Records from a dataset
- Opening Delimiter -

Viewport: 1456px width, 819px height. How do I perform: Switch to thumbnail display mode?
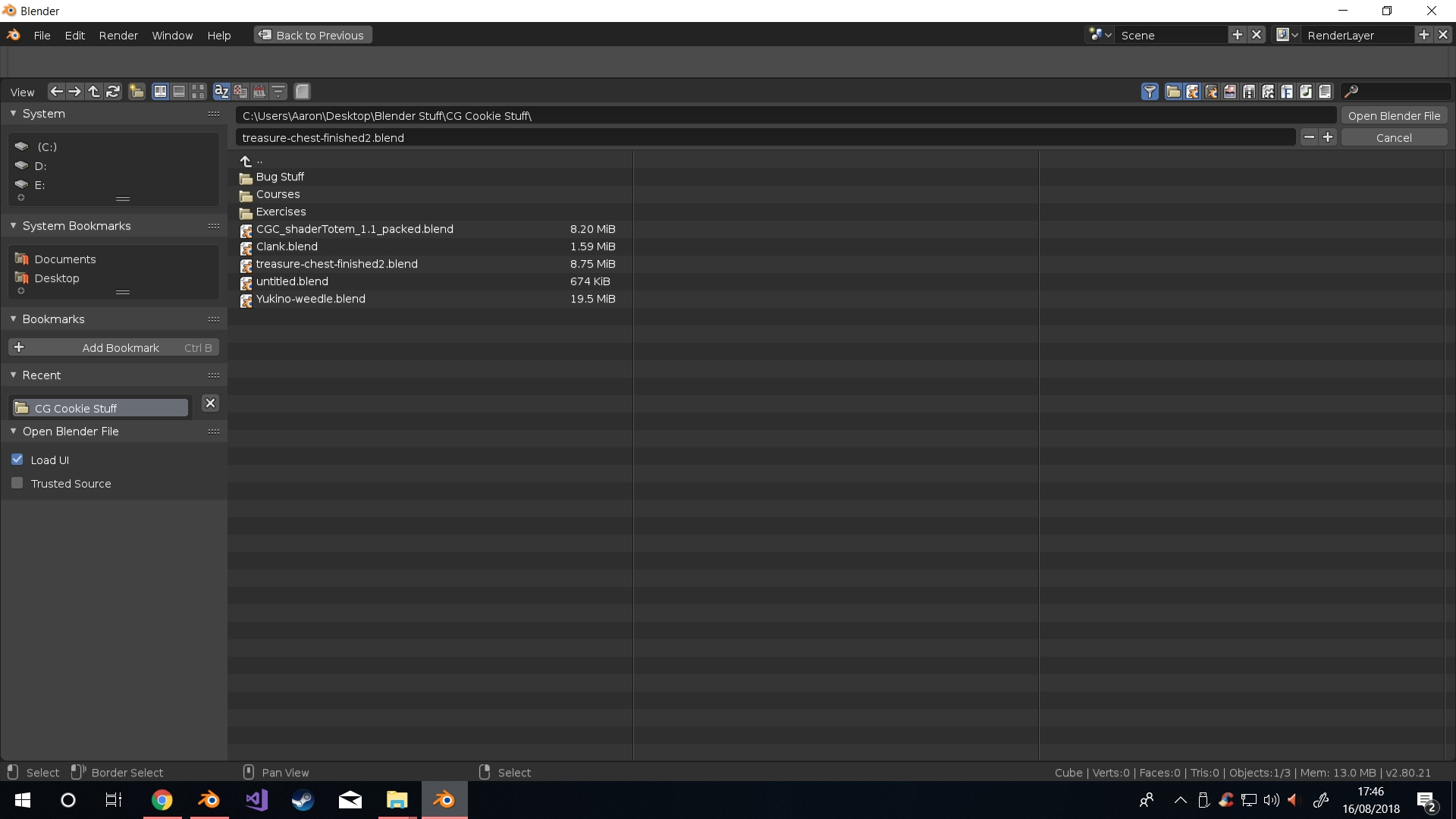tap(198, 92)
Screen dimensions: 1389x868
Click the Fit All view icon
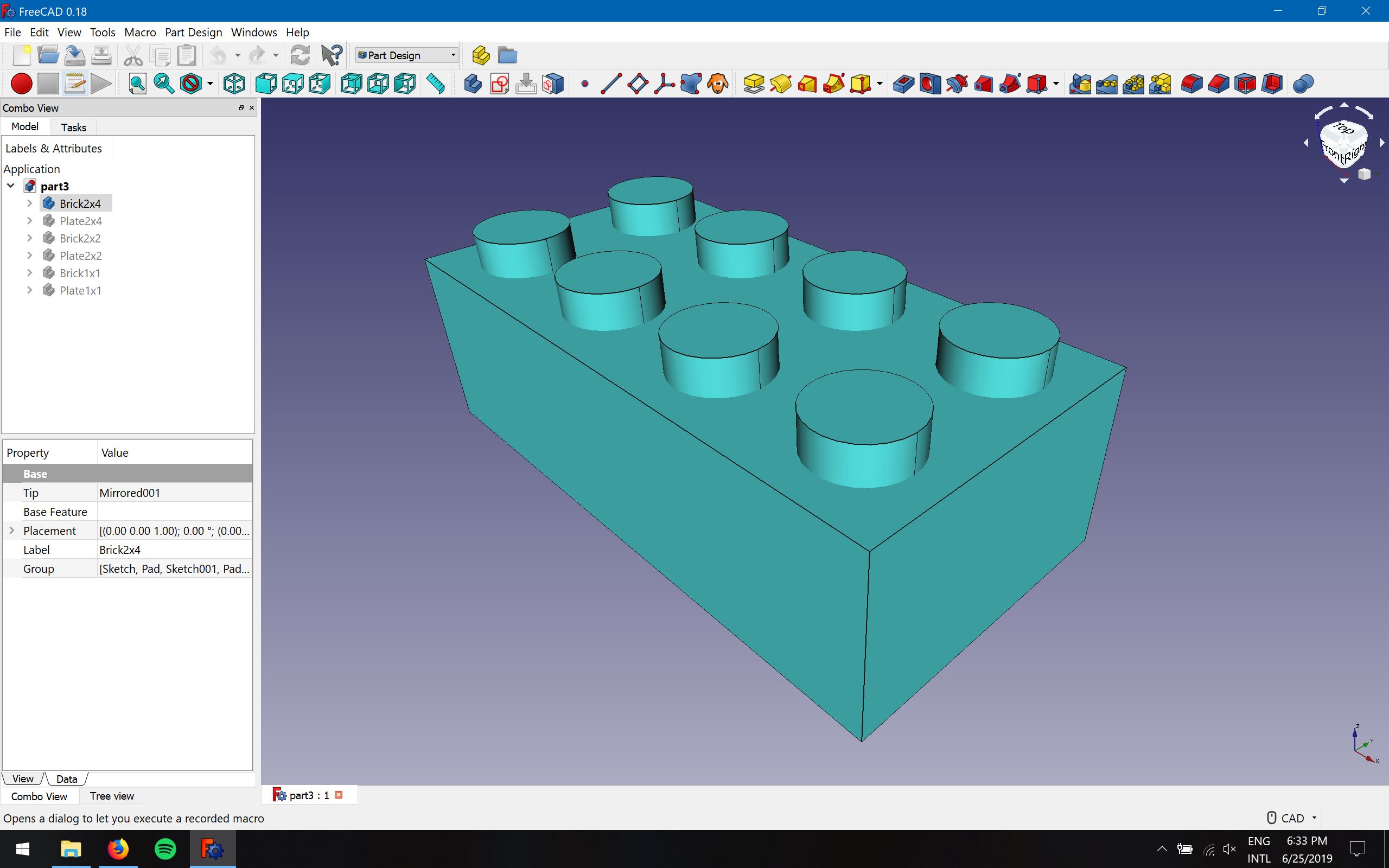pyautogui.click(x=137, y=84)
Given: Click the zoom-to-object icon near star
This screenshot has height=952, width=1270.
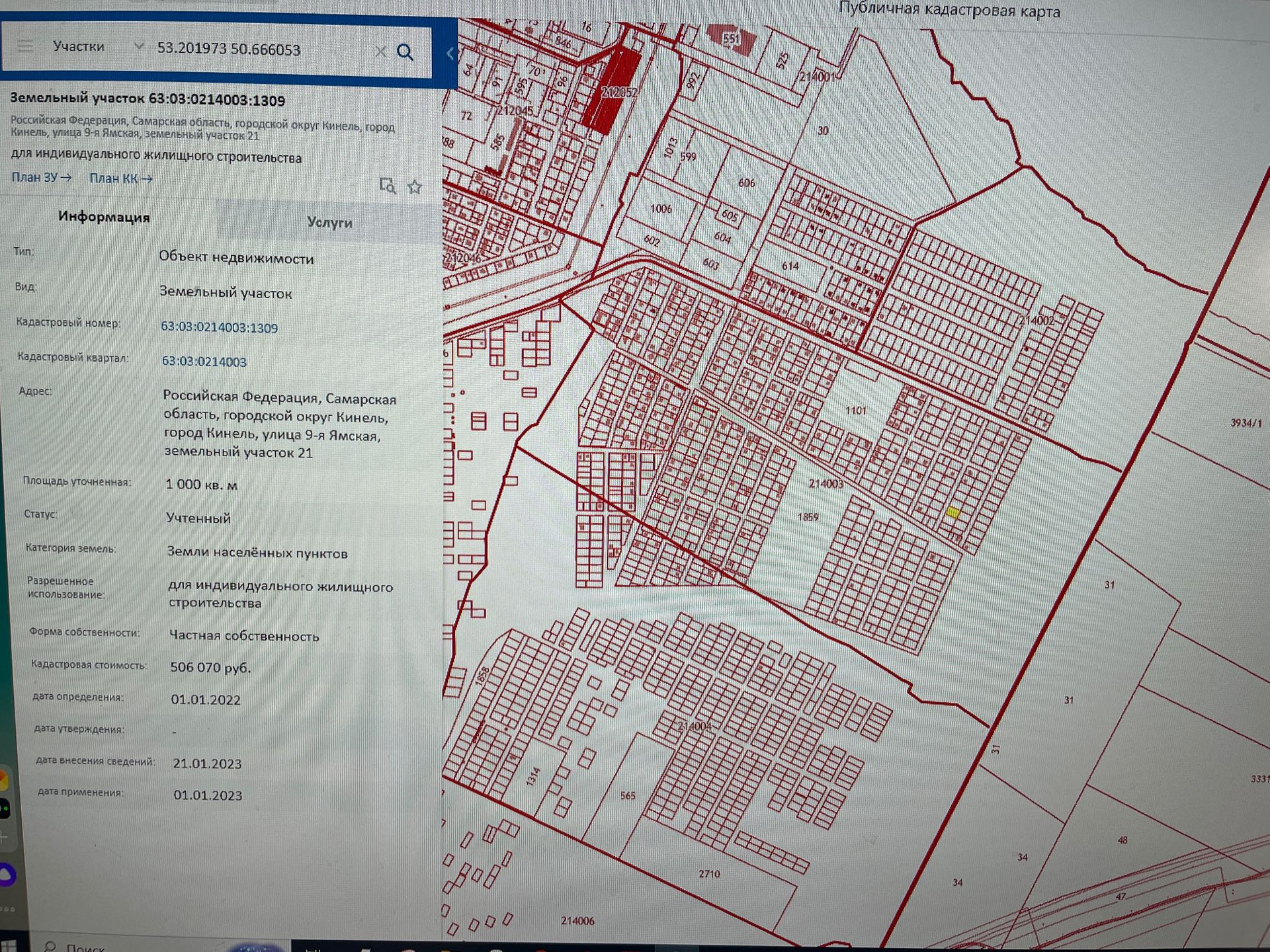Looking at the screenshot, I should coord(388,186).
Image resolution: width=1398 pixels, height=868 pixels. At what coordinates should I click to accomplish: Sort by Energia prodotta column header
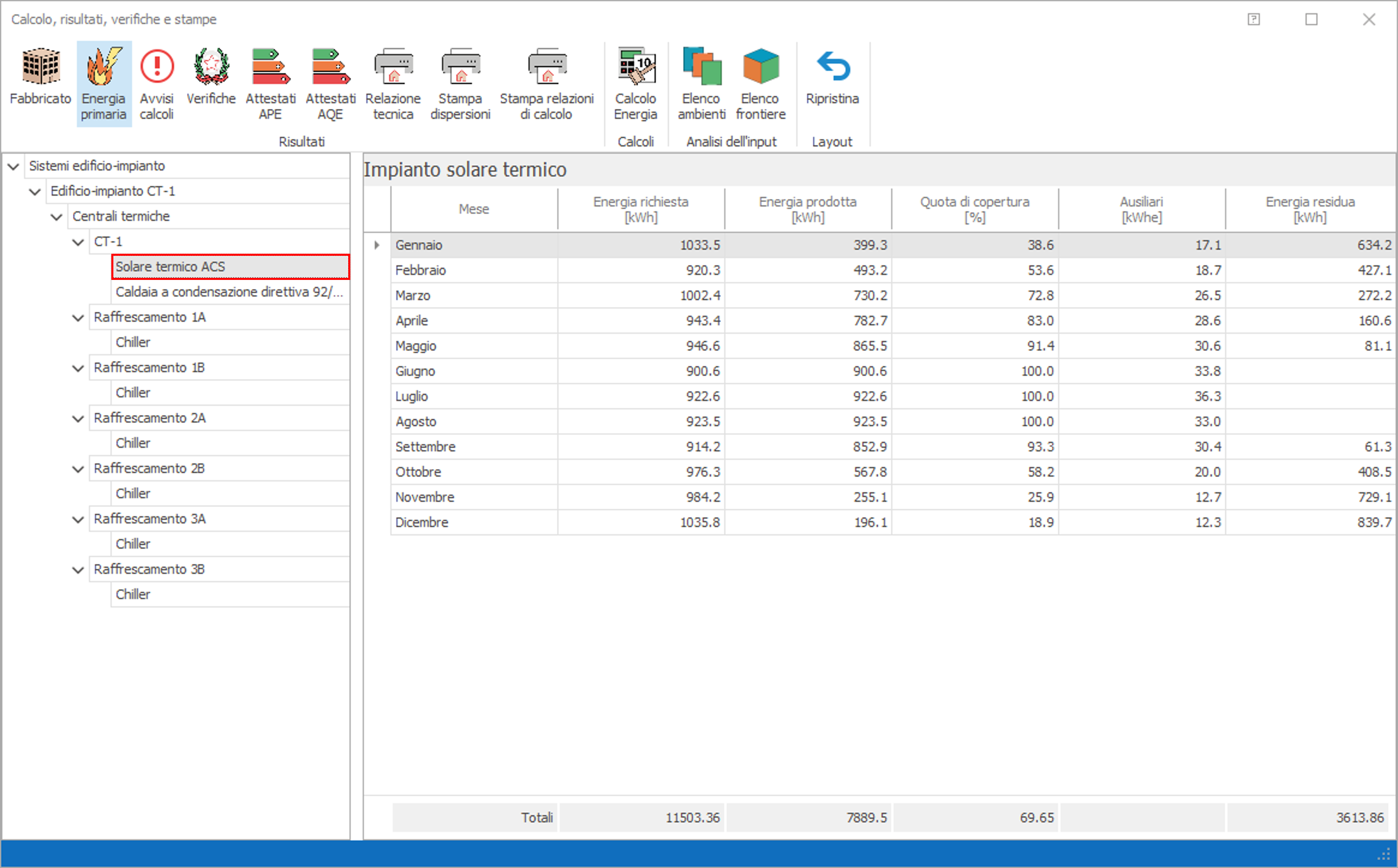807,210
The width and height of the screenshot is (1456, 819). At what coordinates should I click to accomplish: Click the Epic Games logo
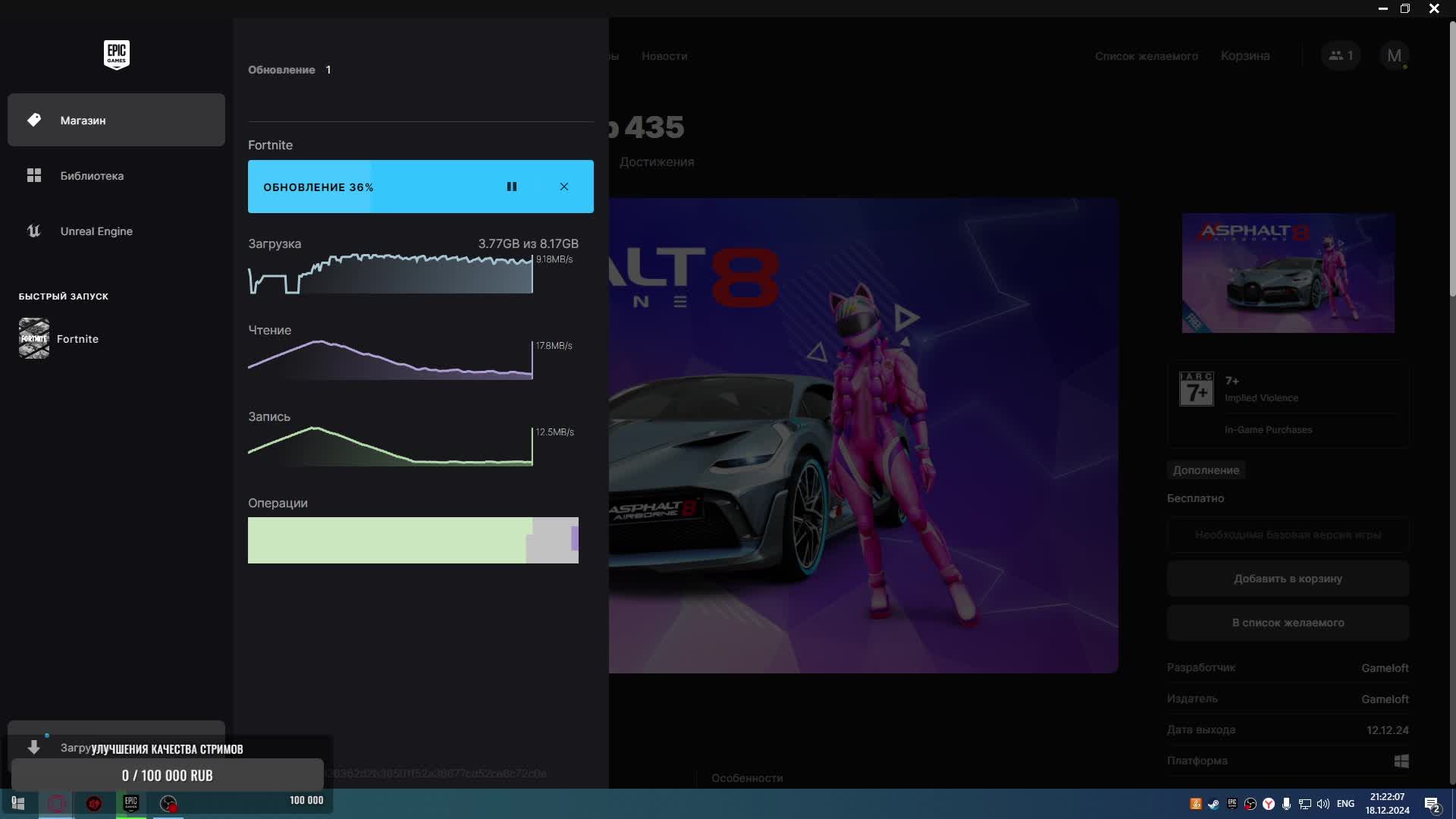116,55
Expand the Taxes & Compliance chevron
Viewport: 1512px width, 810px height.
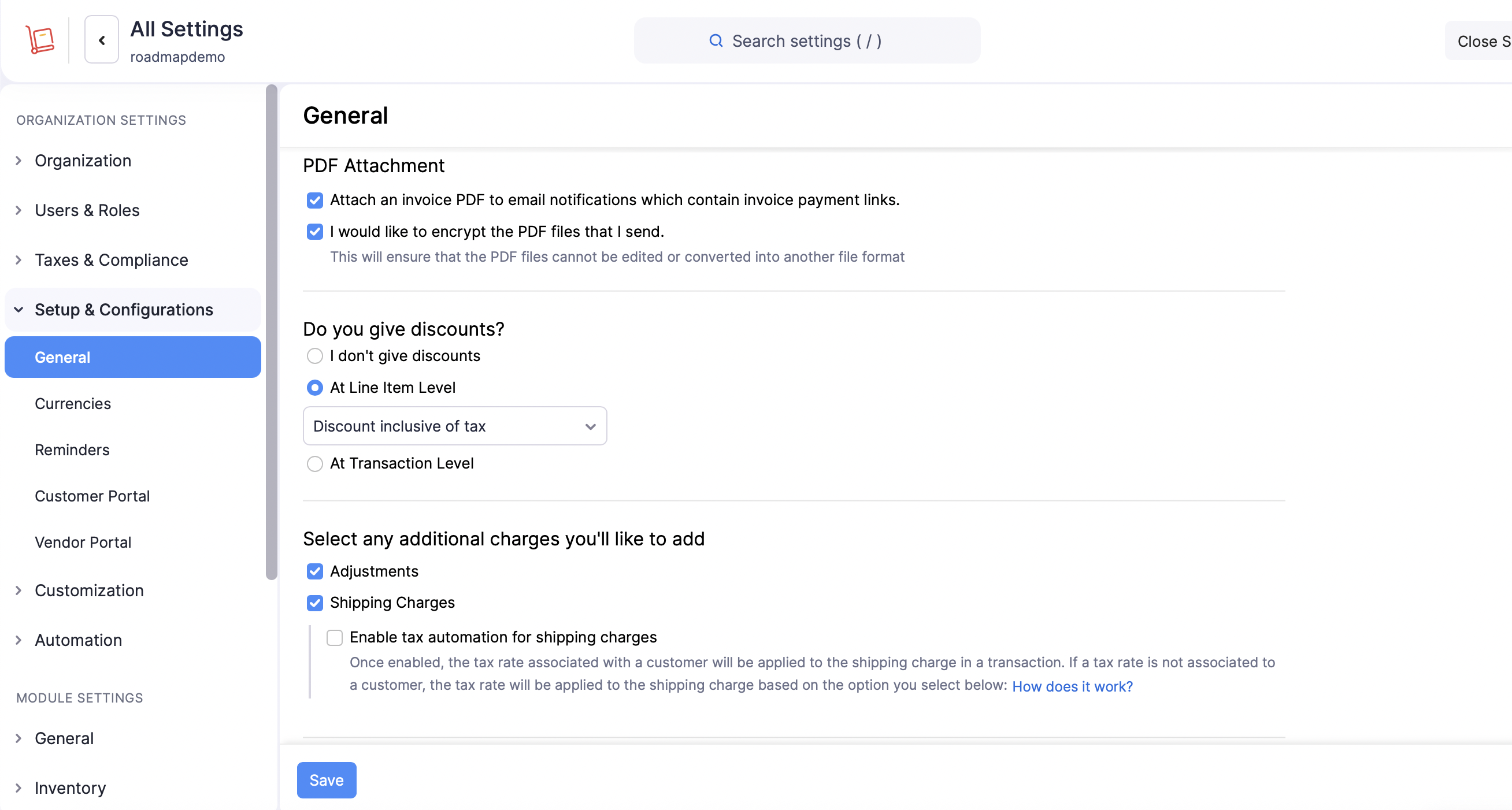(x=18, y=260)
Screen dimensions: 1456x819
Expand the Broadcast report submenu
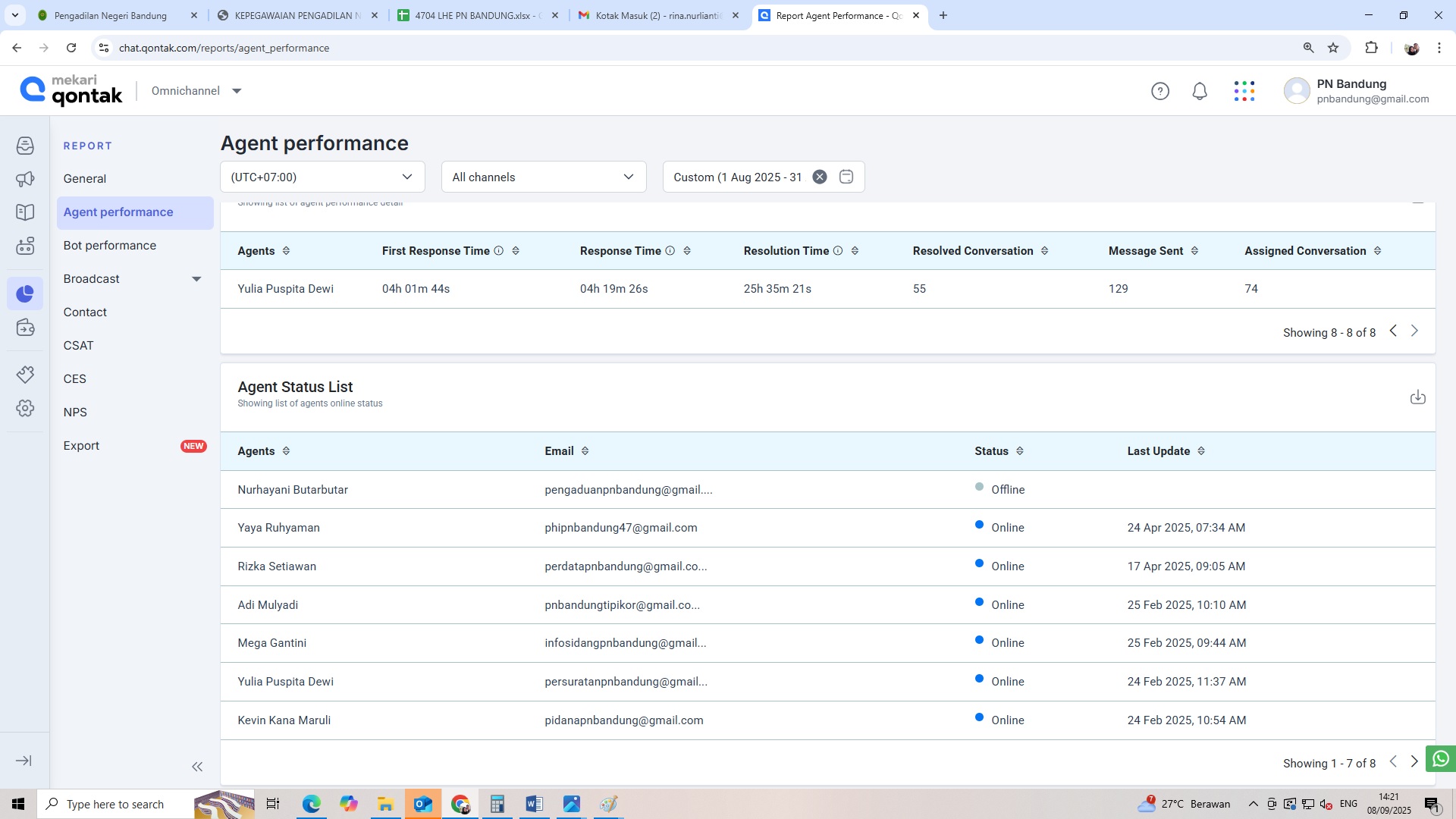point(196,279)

- Closing Delimiter -

*Prompt*.
Write out the records shown above exactly, but do not include any images.

*Response to the exercise*.
Viewport: 1456px width, 819px height. How do I perform: Switch to thumbnail display mode?
tap(198, 92)
Screen dimensions: 1389x868
Click the Fit All view icon
pyautogui.click(x=137, y=84)
Given: Click the zoom-to-object icon near star
This screenshot has height=952, width=1270.
Looking at the screenshot, I should coord(388,186).
Image resolution: width=1398 pixels, height=868 pixels. At what coordinates should I click to accomplish: Sort by Energia prodotta column header
807,210
The width and height of the screenshot is (1456, 819). At what coordinates should I click to accomplish: Click the Epic Games logo
116,55
Expand the Taxes & Compliance chevron
Viewport: 1512px width, 810px height.
(x=18, y=260)
Screen dimensions: 1456x819
Expand the Broadcast report submenu
point(196,279)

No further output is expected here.